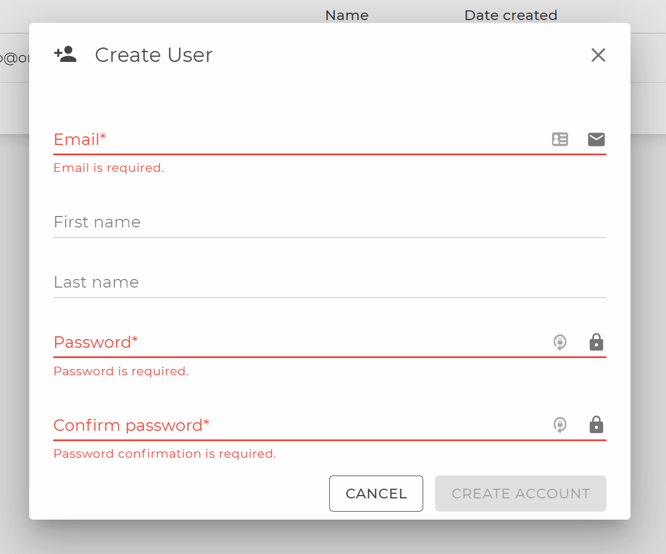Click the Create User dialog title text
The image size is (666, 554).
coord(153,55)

==

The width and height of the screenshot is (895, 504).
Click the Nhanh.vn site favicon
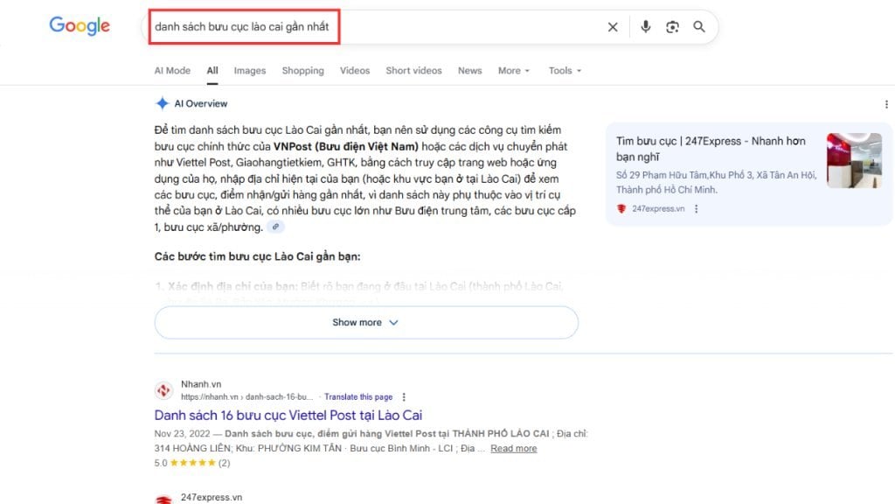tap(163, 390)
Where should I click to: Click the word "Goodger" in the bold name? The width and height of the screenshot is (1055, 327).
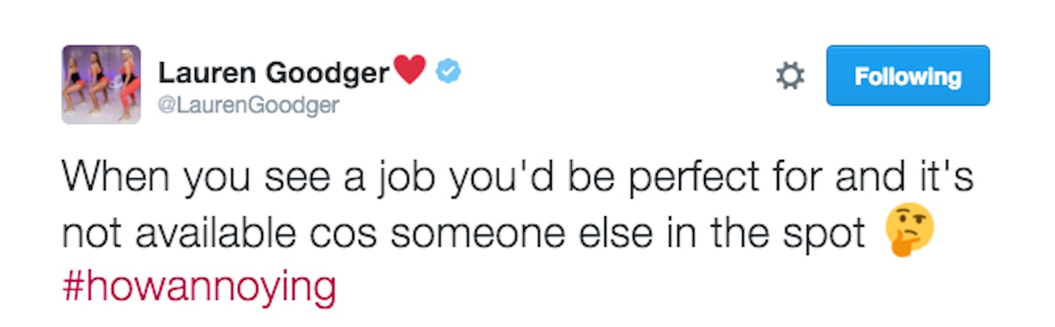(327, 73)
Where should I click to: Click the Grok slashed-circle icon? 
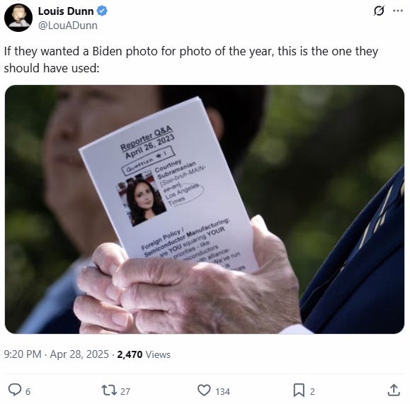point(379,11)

...

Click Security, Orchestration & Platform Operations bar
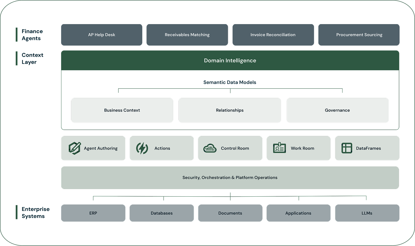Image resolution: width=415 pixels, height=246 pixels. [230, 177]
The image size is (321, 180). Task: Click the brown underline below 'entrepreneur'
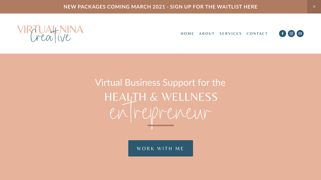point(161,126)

## Task statement:
Rewrite the records from the line containing "Click the Create User dialog title text" through the line containing "coord(153,55)", putting "Edit User" in place of "Create User" and changing nothing else. Leave the pictures out of your answer.

## Exercise response:
Click the Edit User dialog title text
The image size is (666, 554).
coord(153,55)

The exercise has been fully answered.